TASK PROMPT -> Could you retype every entry below exactly as written?
*** PROVIDED MATERIAL ***
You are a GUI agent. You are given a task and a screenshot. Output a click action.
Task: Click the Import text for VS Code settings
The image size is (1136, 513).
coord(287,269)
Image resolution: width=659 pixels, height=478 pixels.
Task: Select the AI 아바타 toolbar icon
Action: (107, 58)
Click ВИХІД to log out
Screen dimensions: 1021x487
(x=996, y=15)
***
EXERCISE RESPONSE ->
You are a GUI agent. You are given a task and a screenshot. Output a click action.
Task: Click the Import text for VS Code settings
The image size is (1136, 513).
coord(287,269)
Image resolution: width=659 pixels, height=478 pixels.
Task: Select the AI 아바타 toolbar icon
Action: (107, 58)
Click ВИХІД to log out
Screen dimensions: 1021x487
(x=996, y=15)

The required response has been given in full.